Dear lovely people,
You build on failure. You use it as a stepping stone. Close
the door on the past. You don't try to forget the mistakes, but you don't dwell
on it. You don't let it have any of your energy, or any of your time, or any of
your space.
Says Johnny Cash
A shock of my life awaited me
when I met Jeremiah that evening. I met a completely calm man, relaxed and with
eyes closed, enjoying the music he was producing from his flute. I waited patiently to the end of the song and
when he opened his eyes, I saw an authentic smile light up his face to portray
the joyous Jeremiah I have always known. After all the formalities, I was
burning with desire to find out what his magic was, I wanted to understand what
kept him going after all the dilemmas he had repeatedly been through.
Jeremiah’s ordeals started some ten
years back when his flourishing grocery store was burned down to ashes caused
by a nearby gas station that exploded. Jeremiah was not discouraged but later
on started a bakery business. Thieves attacked the bakery one weekend and made
away with over ten thousand dollars. The business suffered tremendously and finally
was closed down. Jeremiah still not discouraged, sold lots of his property to
start a car import business. He was setup by his adversaries – people he took
for friends. They paid him to ship in three pickup trucks. Unknown to Jeremiah,
the trucks were loaded with contraband goods including drugs. His goods were
impounded, he was charged to court and imprisoned for five years. Once liberated
after serving the jail term, Jeremiah was still beaming with energy, he
restarted from scratch to build a textile distribution business that flourished.

DATA EXTRACT:

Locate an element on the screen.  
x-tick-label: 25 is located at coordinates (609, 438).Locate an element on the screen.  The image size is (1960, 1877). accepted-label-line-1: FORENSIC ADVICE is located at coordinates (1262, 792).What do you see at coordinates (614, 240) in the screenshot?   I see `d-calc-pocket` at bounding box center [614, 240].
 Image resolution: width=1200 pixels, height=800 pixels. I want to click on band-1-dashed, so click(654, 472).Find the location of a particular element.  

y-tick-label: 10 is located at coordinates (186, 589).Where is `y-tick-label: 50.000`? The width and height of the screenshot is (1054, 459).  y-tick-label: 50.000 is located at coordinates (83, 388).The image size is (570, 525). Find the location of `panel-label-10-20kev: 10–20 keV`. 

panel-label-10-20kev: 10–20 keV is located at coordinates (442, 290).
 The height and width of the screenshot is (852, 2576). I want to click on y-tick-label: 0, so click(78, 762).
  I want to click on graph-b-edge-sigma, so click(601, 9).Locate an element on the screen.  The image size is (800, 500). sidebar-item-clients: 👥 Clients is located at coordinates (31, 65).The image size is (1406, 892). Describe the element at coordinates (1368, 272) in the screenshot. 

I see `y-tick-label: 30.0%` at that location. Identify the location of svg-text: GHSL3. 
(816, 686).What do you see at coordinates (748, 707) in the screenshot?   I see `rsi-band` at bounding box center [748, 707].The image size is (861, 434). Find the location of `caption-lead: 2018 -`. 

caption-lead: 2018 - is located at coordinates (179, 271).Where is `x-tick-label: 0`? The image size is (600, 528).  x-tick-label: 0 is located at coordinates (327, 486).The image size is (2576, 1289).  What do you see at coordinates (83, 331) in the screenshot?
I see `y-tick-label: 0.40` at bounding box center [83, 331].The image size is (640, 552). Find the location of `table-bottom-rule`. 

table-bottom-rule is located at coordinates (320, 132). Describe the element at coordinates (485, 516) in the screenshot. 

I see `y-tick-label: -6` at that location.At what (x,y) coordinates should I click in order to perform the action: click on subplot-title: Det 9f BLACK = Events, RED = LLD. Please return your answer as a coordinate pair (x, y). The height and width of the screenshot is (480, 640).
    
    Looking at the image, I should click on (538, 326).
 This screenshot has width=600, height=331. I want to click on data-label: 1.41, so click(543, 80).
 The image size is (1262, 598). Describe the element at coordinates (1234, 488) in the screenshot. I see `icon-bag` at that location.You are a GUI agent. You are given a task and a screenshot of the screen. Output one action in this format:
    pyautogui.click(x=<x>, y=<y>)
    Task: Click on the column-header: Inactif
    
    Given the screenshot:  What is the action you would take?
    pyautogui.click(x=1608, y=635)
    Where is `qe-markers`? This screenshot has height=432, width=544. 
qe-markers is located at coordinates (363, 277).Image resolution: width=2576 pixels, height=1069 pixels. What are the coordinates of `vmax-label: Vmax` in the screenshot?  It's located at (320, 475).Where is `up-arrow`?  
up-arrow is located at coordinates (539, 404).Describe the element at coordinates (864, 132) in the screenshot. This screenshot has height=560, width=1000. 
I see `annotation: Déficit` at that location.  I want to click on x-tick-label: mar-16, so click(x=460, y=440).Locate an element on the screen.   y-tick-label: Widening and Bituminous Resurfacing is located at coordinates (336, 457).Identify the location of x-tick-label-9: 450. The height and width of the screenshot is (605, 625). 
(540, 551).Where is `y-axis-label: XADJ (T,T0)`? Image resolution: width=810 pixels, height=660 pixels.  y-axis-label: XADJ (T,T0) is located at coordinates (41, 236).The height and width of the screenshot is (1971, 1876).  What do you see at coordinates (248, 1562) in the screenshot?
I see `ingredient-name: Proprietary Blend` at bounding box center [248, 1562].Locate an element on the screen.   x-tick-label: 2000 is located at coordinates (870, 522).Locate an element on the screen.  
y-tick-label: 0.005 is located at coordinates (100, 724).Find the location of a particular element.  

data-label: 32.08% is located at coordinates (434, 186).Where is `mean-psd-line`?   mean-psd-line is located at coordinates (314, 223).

TASK LIST:
(1) Translate this sentence from the passage about Jeremiah into Spanish: "Thieves attacked the bakery one weekend and made away with over ten thousand dollars."
(2) Write out the part of the passage about Jeremiah starting with "Jeremiah’s ordeals started" and going on through "business that flourished.", word for word.

TASK-BY-TASK RESULTS:
(1) Unos ladrones asaltaron la panadería un fin de semana y se llevaron más de diez mil dólares.

(2)
Jeremiah’s ordeals started some ten
years back when his flourishing grocery store was burned down to ashes caused
by a nearby gas station that exploded. Jeremiah was not discouraged but later
on started a bakery business. Thieves attacked the bakery one weekend and made
away with over ten thousand dollars. The business suffered tremendously and finally
was closed down. Jeremiah still not discouraged, sold lots of his property to
start a car import business. He was setup by his adversaries – people he took
for friends. They paid him to ship in three pickup trucks. Unknown to Jeremiah,
the trucks were loaded with contraband goods including drugs. His goods were
impounded, he was charged to court and imprisoned for five years. Once liberated
after serving the jail term, Jeremiah was still beaming with energy, he
restarted from scratch to build a textile distribution business that flourished.